After meeting David, she moved to Paris and then began studying at two of Switzerland’s most prestigious colleges – the famed Academie Gubelin school of precious gems in Lucerne, and Institution SSEF in Basel, specializing in colored gemstone testing. Though she was already extremely knowledgeable from studying auction houses; histories of Chinese and Western jewelry; and buying stones.
 
“I have a good intuition about what to buy and when. Like I bought Paraiba tourmalines when they were very low in price. Nobody thought they could become more expensive than a ruby, but they are now,” notes Chen, who like her jewelry is pretty, poised, polished and a little unexpected.
 
These days she shops for stones in Antwerp, Geneva and Hong Kong – and works with dealers with New York, Bangkok, Sri Lanka. Chen clearly has a great sense of gemstones, and this year her brand will breach €15 million in turnover. And expects double digit annual growth in her self-sustaining business, which she owns 100%. She is a feature at Paris haute couture shows like Dior and Chanel, and like those haute gamme ladies is discreet about her customers.
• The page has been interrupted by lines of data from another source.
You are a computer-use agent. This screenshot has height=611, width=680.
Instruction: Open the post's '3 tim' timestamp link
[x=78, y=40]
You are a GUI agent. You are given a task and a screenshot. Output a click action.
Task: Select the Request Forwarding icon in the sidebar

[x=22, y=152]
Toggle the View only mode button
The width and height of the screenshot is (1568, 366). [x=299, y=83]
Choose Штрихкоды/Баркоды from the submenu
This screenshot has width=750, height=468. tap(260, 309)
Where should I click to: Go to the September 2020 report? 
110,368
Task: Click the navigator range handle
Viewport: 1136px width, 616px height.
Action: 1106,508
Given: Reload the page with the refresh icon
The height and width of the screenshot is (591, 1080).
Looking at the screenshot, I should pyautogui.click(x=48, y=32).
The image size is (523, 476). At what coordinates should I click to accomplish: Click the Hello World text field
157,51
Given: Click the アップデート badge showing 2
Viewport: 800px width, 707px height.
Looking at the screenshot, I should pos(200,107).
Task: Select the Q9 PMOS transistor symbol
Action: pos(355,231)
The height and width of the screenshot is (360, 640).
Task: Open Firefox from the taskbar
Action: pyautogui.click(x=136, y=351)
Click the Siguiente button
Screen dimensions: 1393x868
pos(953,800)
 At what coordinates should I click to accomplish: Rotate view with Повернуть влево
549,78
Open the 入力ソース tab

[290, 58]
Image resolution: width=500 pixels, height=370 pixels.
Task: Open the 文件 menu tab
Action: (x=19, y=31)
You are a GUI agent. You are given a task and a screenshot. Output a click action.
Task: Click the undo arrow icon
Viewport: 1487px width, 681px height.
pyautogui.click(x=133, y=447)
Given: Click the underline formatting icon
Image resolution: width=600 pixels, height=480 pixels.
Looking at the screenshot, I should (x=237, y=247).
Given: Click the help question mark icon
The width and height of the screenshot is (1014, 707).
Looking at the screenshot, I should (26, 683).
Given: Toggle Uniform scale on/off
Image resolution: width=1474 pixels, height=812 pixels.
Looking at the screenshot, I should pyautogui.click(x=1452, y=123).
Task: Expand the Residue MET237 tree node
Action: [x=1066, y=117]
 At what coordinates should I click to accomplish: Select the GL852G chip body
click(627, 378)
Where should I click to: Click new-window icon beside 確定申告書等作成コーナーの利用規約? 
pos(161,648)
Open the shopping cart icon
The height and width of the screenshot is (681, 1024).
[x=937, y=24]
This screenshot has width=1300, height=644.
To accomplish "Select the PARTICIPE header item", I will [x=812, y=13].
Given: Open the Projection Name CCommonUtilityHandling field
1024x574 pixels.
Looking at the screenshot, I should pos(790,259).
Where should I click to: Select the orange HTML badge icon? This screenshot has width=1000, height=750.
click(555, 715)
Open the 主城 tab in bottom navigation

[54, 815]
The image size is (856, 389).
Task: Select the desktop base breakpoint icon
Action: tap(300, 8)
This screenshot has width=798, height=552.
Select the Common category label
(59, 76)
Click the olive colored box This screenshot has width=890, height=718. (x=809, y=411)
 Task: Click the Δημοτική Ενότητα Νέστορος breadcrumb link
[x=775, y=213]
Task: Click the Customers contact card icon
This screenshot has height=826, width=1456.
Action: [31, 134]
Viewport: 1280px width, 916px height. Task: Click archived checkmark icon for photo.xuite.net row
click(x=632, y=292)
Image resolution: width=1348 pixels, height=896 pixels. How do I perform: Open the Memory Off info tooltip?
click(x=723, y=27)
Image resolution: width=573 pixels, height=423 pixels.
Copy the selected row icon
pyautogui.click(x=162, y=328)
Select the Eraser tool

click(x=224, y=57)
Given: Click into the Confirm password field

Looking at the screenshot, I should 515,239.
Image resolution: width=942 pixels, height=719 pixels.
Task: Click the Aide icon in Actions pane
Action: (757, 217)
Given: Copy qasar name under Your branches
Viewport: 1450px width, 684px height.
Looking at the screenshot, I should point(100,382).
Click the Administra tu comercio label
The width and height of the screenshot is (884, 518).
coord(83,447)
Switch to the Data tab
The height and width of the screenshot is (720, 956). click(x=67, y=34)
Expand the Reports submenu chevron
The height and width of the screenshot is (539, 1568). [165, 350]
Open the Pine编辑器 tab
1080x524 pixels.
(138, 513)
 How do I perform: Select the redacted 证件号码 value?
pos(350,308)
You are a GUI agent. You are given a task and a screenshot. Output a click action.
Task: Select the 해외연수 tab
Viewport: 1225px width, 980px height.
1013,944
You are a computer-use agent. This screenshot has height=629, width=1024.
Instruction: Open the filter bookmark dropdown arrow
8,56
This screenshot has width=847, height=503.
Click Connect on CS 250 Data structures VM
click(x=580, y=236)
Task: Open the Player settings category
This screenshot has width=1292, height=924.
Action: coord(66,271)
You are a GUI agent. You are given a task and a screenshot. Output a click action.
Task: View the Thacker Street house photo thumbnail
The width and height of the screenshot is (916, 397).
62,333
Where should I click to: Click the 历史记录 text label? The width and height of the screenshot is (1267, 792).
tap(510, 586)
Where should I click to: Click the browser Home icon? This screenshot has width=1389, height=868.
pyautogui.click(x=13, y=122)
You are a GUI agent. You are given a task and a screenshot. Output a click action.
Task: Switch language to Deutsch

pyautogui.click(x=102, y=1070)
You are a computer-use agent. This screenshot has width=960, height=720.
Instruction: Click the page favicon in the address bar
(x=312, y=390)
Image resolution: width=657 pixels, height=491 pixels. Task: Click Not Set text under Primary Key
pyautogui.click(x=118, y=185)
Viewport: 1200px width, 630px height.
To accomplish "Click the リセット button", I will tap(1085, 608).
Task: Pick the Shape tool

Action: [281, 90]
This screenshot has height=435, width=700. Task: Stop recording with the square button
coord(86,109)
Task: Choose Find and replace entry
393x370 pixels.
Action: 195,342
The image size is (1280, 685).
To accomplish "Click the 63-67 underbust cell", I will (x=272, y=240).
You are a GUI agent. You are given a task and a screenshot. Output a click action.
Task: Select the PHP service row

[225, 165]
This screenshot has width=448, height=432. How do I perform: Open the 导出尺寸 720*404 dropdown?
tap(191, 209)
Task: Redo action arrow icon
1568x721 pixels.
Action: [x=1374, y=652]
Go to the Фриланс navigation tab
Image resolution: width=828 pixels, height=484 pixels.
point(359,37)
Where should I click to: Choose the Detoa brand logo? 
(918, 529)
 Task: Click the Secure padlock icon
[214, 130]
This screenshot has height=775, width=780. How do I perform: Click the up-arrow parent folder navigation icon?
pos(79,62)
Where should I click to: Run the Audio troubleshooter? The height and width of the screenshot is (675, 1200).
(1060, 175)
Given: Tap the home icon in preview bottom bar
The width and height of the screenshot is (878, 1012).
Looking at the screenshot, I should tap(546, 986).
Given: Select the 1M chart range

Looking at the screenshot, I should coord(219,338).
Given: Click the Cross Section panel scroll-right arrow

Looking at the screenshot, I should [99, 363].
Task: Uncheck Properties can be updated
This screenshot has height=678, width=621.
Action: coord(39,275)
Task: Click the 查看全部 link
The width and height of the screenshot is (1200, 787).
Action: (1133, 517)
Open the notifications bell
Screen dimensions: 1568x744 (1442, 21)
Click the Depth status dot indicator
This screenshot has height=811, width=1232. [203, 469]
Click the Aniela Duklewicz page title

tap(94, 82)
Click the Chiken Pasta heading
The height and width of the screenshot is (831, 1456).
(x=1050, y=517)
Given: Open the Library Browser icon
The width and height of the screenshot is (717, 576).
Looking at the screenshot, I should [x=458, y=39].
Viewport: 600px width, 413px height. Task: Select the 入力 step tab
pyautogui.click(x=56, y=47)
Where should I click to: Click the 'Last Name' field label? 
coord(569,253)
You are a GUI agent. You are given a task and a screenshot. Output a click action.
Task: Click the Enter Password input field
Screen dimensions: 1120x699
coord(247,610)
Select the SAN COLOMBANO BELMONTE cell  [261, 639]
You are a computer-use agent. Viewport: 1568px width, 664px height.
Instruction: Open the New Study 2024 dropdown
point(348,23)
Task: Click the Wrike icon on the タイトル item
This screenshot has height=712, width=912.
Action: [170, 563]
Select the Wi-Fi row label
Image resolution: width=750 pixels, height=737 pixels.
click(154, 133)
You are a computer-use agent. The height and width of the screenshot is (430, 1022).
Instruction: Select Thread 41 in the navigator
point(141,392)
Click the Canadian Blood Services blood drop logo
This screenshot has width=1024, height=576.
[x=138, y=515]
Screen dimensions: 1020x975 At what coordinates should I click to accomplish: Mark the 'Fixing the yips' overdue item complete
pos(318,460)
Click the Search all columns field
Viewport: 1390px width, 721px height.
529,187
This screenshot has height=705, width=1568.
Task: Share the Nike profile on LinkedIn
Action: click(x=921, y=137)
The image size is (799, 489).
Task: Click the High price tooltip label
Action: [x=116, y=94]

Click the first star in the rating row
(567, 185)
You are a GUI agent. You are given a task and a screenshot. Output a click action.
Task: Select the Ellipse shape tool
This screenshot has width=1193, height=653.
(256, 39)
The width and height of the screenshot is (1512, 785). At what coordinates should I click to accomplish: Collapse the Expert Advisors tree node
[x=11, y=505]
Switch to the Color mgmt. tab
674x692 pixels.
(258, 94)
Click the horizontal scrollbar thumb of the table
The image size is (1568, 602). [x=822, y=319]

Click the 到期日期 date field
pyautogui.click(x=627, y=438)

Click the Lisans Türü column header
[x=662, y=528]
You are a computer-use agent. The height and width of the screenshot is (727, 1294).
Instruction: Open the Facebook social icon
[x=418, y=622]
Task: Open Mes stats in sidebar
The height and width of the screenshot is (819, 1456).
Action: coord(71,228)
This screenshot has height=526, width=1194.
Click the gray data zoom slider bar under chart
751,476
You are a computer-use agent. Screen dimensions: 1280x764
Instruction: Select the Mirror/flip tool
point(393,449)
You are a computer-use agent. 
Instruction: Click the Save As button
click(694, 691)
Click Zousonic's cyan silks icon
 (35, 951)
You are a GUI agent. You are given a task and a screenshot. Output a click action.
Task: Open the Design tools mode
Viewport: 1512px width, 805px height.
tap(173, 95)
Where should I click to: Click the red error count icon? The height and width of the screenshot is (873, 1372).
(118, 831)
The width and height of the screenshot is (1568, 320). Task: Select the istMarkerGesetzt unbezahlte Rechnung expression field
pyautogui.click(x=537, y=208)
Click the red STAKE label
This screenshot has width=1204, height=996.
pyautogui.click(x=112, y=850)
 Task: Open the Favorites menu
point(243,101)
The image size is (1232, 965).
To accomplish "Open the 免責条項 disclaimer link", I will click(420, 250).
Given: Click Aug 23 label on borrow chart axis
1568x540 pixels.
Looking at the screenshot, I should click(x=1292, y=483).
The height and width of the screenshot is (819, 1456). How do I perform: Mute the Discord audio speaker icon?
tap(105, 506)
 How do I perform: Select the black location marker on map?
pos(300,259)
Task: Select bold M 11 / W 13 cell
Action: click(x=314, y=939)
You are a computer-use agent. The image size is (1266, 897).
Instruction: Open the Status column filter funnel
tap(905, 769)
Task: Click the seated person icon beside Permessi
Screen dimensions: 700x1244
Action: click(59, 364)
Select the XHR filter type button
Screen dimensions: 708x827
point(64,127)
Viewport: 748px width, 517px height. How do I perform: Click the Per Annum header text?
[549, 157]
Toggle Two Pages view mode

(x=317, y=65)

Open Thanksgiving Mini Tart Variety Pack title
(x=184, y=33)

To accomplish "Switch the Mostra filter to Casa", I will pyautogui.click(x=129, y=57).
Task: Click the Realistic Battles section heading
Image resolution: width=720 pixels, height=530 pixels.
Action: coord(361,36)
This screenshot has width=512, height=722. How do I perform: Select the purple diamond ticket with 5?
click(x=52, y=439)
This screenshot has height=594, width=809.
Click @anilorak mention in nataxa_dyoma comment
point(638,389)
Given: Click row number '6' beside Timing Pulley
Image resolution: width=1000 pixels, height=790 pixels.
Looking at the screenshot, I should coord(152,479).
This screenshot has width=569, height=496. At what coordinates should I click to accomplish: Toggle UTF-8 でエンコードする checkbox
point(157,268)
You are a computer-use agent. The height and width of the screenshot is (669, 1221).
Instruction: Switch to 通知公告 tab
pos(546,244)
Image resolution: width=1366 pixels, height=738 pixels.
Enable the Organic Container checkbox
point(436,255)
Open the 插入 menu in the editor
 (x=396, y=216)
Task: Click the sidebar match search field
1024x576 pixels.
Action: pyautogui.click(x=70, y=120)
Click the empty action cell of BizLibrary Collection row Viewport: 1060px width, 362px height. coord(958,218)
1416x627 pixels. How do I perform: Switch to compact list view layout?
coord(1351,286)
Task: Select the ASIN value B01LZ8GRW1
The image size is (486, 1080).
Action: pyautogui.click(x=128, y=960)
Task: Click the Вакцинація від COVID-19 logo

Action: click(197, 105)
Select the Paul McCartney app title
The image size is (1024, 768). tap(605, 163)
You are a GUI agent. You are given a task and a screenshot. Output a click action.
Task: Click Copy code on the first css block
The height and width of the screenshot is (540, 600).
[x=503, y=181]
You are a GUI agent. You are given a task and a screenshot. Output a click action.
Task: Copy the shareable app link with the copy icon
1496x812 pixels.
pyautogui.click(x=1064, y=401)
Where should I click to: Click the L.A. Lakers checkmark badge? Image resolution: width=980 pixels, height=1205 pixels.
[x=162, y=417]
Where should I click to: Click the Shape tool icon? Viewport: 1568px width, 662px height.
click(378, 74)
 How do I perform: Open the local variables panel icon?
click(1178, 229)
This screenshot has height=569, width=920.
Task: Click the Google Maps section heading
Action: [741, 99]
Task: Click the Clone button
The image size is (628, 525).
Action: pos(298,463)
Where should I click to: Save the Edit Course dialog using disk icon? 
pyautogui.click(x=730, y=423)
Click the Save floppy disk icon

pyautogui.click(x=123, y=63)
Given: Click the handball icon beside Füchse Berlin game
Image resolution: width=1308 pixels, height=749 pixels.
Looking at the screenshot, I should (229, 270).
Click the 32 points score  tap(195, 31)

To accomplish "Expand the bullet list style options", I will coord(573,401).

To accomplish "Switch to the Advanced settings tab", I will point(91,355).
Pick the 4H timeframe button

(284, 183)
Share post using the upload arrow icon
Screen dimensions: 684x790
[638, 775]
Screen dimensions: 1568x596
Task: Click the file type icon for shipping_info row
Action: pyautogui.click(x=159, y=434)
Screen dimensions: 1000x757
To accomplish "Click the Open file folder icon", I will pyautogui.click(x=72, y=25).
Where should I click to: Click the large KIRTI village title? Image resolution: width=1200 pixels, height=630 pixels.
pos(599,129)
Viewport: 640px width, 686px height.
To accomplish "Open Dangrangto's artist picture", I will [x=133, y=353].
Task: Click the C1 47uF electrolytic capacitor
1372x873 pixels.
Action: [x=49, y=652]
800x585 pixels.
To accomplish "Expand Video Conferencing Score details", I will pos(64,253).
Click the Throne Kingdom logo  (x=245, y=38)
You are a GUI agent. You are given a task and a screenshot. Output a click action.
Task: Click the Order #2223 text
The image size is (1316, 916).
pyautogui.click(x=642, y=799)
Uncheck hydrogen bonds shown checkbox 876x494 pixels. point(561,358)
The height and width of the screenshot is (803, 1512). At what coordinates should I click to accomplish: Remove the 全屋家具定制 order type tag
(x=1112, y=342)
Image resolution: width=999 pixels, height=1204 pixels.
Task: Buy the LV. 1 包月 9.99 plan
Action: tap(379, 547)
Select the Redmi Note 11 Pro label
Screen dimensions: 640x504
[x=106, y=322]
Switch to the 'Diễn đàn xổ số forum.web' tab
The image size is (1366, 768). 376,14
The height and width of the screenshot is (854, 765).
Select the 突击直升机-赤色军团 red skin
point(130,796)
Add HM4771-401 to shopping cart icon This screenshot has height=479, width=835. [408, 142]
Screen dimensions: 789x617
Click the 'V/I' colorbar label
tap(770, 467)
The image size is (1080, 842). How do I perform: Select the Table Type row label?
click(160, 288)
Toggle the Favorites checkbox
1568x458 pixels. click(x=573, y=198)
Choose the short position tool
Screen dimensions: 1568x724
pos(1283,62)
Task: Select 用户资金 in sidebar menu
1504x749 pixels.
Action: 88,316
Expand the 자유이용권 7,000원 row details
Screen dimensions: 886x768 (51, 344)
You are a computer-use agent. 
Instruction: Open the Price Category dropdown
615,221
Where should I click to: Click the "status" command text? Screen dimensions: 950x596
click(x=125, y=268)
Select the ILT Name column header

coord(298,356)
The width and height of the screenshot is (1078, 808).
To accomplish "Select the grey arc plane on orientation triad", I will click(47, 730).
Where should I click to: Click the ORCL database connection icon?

While in Cannes for the festival, Serendipity dressed Coco Rocha and Michelle Yeoh.
 
Asked to define her DNA, she calls Serendipity, “Romantic, feminine, strong, independent and unique.”
 
Like properly serious jewelry afficionados, Chen reveres Paris-based Joel Rosenthal of JAR’s as the greatest contemporary jeweler. And she appreciates jewelry is a slow-build business when to comes to brand creation, doubly so given Chen’s obsession with buying ideal stones, and creating true high-quality pieces.
 
“Having a store is a great window, but right now I prefer to invest my resources in my product. Plenty of young girls have passions for clothes and accessories, but I never had. I wanted to buy things with value that grow in value and make you feel better,” she concludes.